14. These observations were prompted by a refusal by the wealth-tax authorities in that case to grant an exemption under s. 5(1)(iv) of the W.T. Act to a residential house property for the simples reason that the property in question in that case had been transferred by the assessee to his wife, without consideration, and it was included in the total wealth of the assessee only by virtue of the provisions of s. 4(1)(a). In the course of the judgment, the court discountenanced the idea that granting the exemption under s. 5(1)(iv) to the assessee in that case would amount to extending the statutory fiction for various other purposes in addition to the one for which it was created. It was, on the contrary, observed that the court was not extending the fiction beyond the purpose for which it was created by the statue.
15. The principle of this decision was followed in a later decision of this court in V. Vaidyasubramaniam v. CWT  108 ITR 538.
16. For the reasons stated above, we must answer the question of law referred to us by holding that the assessee was entitled to a deduction of the interest on the money borrowed by him, in the computation of the income from house properties in the names of the assessee's wife and minor children, for purposes of inclusion in his total income under s. 64(1)(iv) and (v), s. 24(1)(vi) and s. 27(i) of the Act.
17. One other question which we are asked to consider in this reference relates to the assessment of capital gains in the assessee's hands. The relevant question is as follows :
"Whether, on the facts and in the circumstances of the case, the Tribunal was right in law in holding that the provisions of section 52(2) cannot be invoked in the assessee's case to tax a sum of Rs. 43,000 as capital gains for the assessment year 1970-71 ?"

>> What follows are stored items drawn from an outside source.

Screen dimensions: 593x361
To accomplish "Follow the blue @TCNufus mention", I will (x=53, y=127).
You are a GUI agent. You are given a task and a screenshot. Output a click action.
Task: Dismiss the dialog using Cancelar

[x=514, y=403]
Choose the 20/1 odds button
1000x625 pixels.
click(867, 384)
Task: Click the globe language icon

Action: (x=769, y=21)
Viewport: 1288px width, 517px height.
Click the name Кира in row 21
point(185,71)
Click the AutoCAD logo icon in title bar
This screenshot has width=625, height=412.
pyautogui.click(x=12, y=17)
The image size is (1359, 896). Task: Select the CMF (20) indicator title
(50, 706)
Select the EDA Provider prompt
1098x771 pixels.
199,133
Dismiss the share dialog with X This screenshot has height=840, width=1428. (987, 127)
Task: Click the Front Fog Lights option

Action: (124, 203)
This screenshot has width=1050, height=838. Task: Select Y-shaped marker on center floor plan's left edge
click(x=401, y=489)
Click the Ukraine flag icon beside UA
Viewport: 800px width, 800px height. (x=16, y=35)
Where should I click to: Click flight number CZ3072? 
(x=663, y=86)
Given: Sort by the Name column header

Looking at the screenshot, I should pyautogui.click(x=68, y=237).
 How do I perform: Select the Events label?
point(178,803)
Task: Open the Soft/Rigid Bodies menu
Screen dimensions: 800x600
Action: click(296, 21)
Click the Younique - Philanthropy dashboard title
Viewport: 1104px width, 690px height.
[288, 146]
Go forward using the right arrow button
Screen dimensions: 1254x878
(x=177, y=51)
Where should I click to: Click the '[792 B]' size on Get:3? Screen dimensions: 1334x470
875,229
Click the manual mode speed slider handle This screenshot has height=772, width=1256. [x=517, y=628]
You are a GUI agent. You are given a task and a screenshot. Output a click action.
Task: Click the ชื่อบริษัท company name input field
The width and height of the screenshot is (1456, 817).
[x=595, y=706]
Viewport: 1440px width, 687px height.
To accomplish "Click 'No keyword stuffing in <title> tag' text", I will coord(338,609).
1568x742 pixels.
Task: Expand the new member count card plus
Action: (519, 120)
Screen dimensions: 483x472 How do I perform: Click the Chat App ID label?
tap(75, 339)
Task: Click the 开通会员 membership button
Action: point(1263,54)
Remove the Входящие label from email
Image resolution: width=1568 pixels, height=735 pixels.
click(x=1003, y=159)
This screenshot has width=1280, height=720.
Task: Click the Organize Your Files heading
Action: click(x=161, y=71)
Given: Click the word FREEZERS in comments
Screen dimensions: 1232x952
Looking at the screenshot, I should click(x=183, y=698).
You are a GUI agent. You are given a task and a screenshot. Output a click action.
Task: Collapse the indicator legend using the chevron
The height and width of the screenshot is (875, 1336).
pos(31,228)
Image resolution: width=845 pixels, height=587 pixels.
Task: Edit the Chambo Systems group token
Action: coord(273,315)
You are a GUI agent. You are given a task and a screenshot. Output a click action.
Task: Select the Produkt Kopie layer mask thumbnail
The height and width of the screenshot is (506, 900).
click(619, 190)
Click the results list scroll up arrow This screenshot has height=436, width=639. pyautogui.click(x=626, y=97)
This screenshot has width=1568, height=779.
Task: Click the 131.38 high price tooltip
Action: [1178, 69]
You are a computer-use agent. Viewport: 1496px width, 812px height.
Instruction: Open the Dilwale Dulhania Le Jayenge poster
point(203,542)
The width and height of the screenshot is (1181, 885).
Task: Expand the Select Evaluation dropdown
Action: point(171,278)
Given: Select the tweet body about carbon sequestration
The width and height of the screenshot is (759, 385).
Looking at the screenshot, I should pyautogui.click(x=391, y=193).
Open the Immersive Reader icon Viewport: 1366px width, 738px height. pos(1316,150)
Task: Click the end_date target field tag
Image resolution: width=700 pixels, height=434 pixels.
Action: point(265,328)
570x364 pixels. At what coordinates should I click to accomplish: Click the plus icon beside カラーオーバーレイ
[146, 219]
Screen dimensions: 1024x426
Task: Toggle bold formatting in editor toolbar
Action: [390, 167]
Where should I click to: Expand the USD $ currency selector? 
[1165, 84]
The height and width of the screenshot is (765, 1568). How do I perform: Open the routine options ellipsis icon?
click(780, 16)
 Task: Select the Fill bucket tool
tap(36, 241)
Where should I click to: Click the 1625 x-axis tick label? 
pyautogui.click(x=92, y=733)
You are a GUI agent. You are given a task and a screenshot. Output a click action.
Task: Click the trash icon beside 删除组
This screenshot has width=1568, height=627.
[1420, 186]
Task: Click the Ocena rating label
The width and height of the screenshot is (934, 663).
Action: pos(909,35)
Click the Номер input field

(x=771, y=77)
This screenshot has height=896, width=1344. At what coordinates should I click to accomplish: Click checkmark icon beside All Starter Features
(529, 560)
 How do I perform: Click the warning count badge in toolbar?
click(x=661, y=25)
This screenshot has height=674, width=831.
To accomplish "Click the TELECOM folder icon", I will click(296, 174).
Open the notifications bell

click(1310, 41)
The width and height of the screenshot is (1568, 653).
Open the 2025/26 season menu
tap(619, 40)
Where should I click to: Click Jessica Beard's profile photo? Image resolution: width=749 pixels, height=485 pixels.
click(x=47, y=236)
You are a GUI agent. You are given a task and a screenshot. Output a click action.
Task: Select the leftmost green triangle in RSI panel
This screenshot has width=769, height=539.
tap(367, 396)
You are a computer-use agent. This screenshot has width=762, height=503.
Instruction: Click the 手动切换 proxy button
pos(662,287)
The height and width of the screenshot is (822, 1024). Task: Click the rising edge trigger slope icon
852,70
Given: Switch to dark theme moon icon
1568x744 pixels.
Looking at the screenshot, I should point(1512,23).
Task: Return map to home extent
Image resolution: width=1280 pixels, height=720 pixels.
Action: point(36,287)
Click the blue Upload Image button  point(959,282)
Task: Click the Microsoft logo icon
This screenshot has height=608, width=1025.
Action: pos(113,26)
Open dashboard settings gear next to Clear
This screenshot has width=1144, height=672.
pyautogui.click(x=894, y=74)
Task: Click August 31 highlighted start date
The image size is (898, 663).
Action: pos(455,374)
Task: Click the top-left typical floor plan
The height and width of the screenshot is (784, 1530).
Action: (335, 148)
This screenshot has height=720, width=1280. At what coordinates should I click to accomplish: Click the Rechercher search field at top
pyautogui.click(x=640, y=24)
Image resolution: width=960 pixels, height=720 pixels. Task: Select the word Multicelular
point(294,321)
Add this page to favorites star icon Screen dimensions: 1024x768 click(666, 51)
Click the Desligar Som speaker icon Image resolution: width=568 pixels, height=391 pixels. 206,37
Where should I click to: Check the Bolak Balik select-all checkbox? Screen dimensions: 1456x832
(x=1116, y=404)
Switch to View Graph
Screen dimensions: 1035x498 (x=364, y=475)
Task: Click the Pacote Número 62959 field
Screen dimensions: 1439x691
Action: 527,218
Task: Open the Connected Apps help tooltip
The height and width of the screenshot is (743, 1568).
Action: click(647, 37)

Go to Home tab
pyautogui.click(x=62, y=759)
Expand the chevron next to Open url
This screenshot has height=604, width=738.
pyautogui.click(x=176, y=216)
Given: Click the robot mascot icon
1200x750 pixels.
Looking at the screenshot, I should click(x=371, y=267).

18. It is unnecessary to go into a detailed discussion for an answer to this question, because the matter is concluded not only by two decisions of this court in CIT v. Rikadas Dhuraji  103 ITR 111 and Addl. CIT v. P. S. Kuppuswamy  112 ITR 1012, but by a more recent decision of the Supreme Court in K. P. Varghese v. ITO  131 ITR 597.
19. In the result, the reference is answered in favor of the assessee and against the Department. The assessee will have his costs. Counsel's fee Rs. 500 (one set).